#### [WHAT YOU WILL DO]
Taking the line with "Task: Select the donut chart visual" as the first, copy every line through the end of the records below exactly. Do not include pictures.
================
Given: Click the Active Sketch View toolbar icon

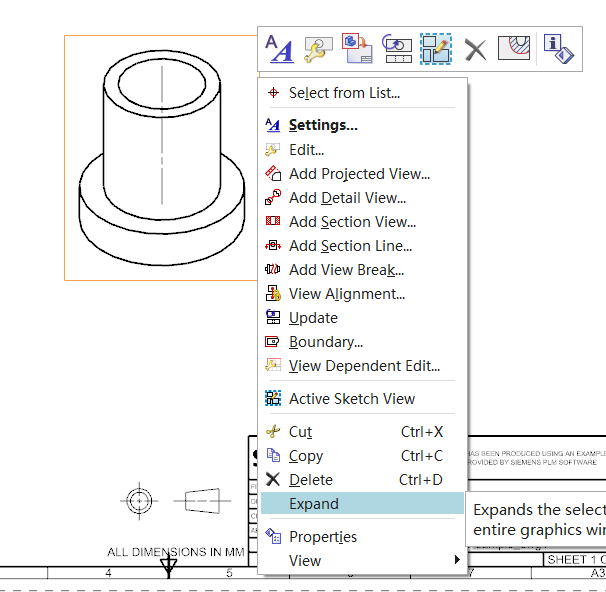Looking at the screenshot, I should [435, 48].
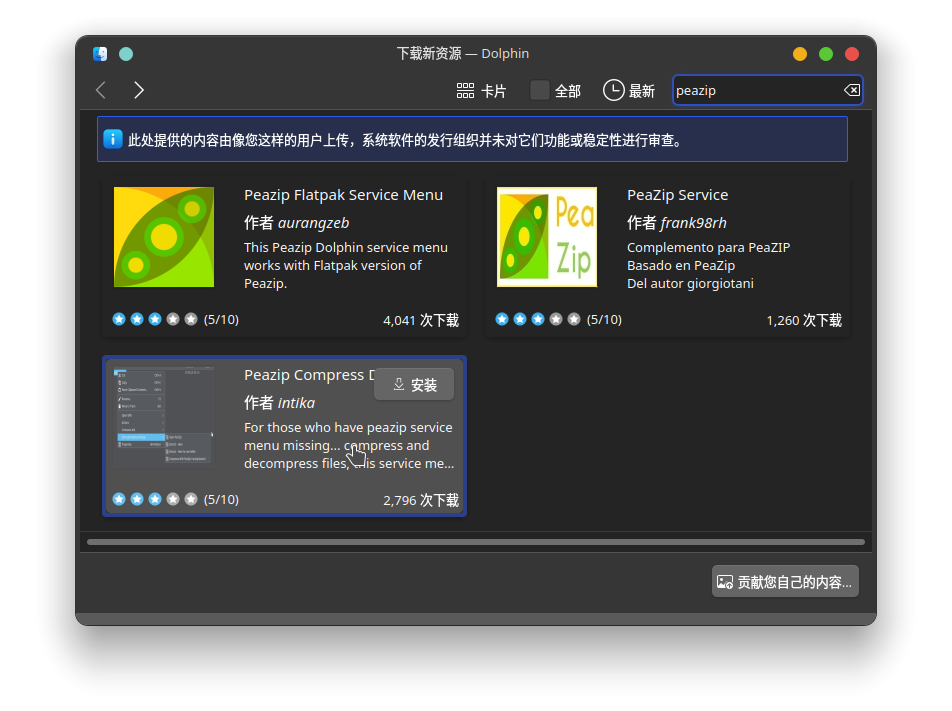Click the horizontal scrollbar below the list
This screenshot has height=711, width=952.
tap(476, 542)
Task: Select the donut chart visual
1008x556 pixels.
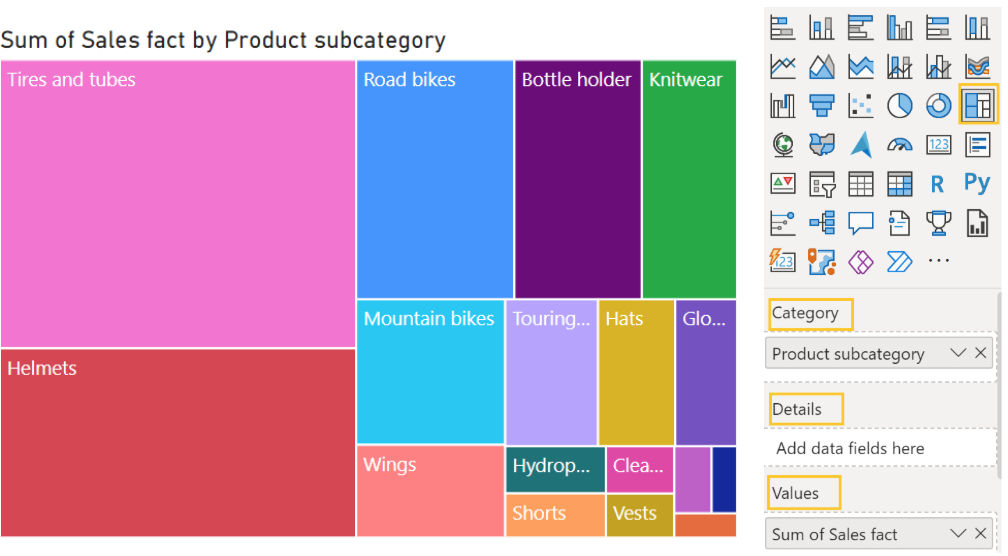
================
#### [ANSWER SECTION]
Task: Select the donut chart visual
1008x556 pixels.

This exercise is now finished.